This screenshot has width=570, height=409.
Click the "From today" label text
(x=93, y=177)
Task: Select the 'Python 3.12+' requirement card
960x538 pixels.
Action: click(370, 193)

### Instructions for the task
Retype the records, line for line.

### Output of the exercise
This screenshot has width=570, height=409.
Click the "From today" label text
(x=93, y=177)
Task: Select the 'Python 3.12+' requirement card
960x538 pixels.
Action: click(370, 193)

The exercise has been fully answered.